Alicerce de Bauza, comissão técnica do São Paulo tem trajetória vitoriosa

Com a chegada de Edgardo Bauza ao São Paulo, a comissão técnica do clube ganhou novos membros, dois deles fundamentais nas conquistas anteriores de Patón. O auxiliar técnico José Di Leo, com Bauza há quase 20 anos, e o preparador físico Bruno Militano, que já chegou a trabalhar como coordenador da Fundação Lionel Messi, em Rosário (ARG).

E foi justamente no Rosário Central, time argentino que leva o nome da cidade, que Patón e Di Leo começaram a parceria de longa data. Juntos, conquistaram a Libertadores em 2014 com o San Lorenzo (ARG) e no ano seguinte conseguiram o vice-campeonato nacional,  deixando a equipe classificada à edição de 2016. Antes disso, no Equador, venceram a Libertadores com a LDU, de Quito, em 2008, o único título do país até hoje no torneio internacional. Conquistaram ainda uma Recopa e dois nacionais.
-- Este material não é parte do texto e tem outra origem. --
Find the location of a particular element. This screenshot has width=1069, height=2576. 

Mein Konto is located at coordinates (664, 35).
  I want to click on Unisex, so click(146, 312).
- Meu trabalho consiste em colaborar com tudo que está em volta do trabalho de campo, no futebol. Nos treinos e nos jogos, buscamos formar equipes vitoriosas. E é isso que queremos no São Paulo. Sempre em conjunto, tomamos as decisões para o melhor do time. Estou muito feliz com o desafio de trabalhar no futebol brasileiro, principalmente aqui. Já conheço melhor os jogadores. Creio que vamos formar um time aguerrido e que brigará por todos os títulos que disputar - garante José Di Leo, em entrevista ao site oficial do São Paulo. 

Além de seu braço-direito há quase 20 anos, Patón também trouxe ao clube do Morumbi um preparador físico de sua confiança. Trata-se de Bruno Militano, com quem trabalhar desde 2007. Antes disso, estudou nos Estados Unidos. Justamente em 2007, embarcou no projeto sem fins lucrativos da Fundação Lionel Messi, em Rosário. 
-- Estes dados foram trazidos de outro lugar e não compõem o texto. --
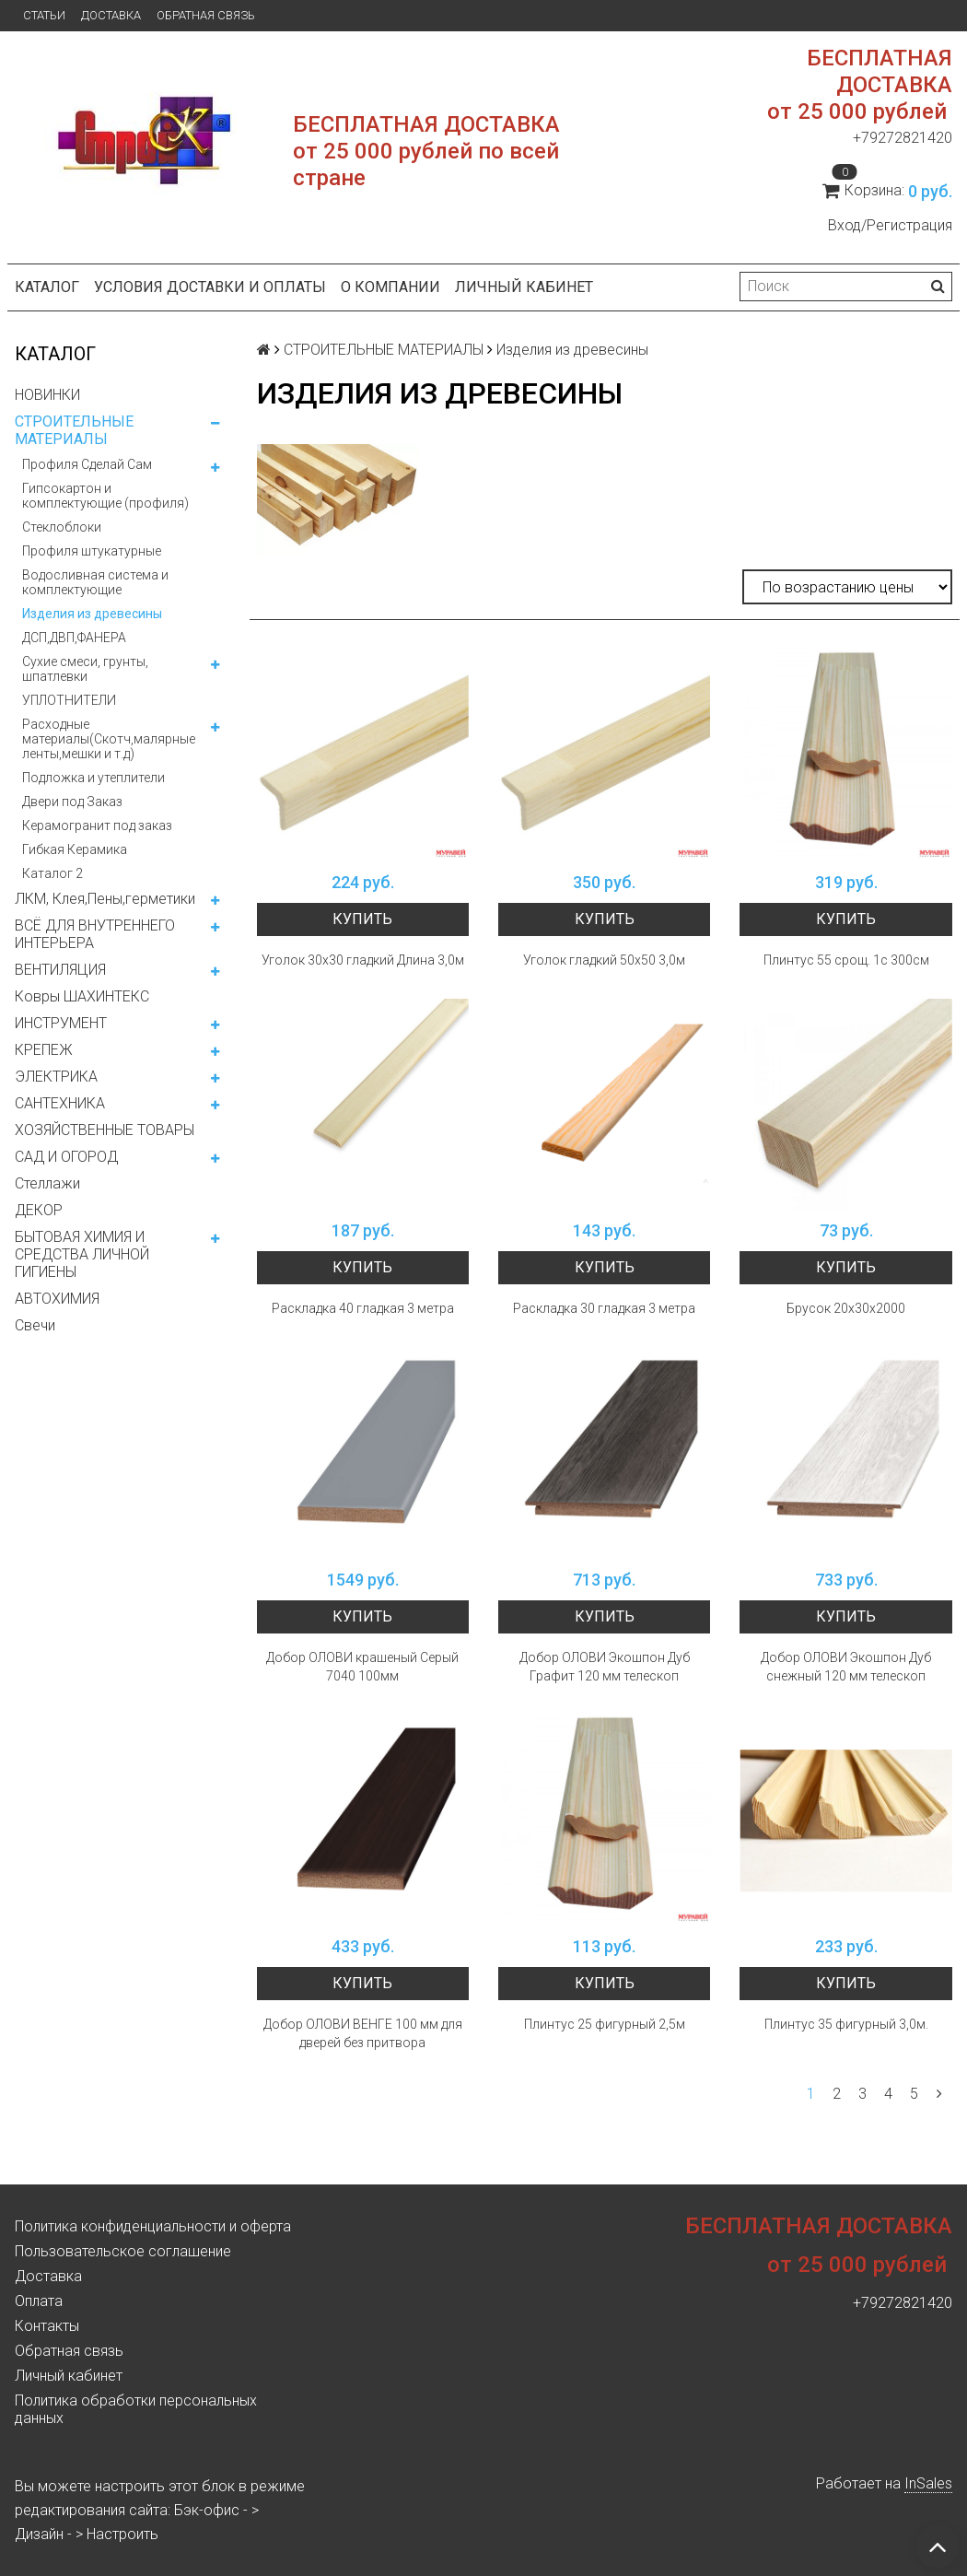  What do you see at coordinates (44, 1050) in the screenshot?
I see `КРЕПЕЖ` at bounding box center [44, 1050].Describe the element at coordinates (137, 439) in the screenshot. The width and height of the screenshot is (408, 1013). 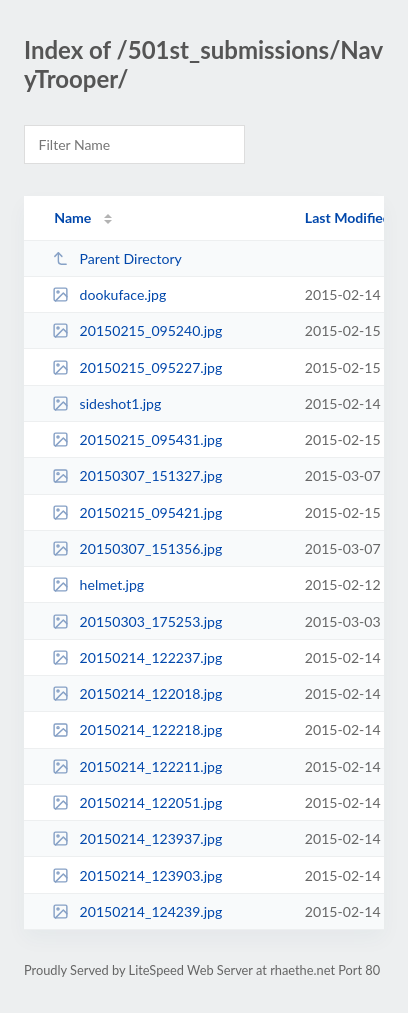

- Entrei na faculdade aos 20 anos, e já trabalho no futebol há 15. Me formei na Academia Renato Cesarini, uma das mais tradicionais na Argentina, e depois iniciei a minha trajetória no futebol. Passei pela comissão técnica do Almagro-ARG, depois trabalhei no Barcelona do Equador e tive a oportunidade de ingressar em uma universidade norte-americana - conta Militano. 

O preparador integrou a comissão técnica de Bauza nas conquistas do Campeonato Equatoriano e da Libertadores da América.

- Em 2007, o Bauza teve um problema com o seu preparador físico e necessitava de outro. Então, fui recomendado e iniciei a parceria com ele. Temos trabalhado para aprimorar a forma física dos jogadores e colocar todos no mesmo nível. Desde o início do trabalho, fizemos uma série de testes e avaliações que foram importantes. Aos poucos, colocamos mais intensidade e energia nos treinos. Conseguimos intercalar as atividades físicas com trabalhos técnicos, e assim demos mais ritmo de jogo aos jogadores - avalia.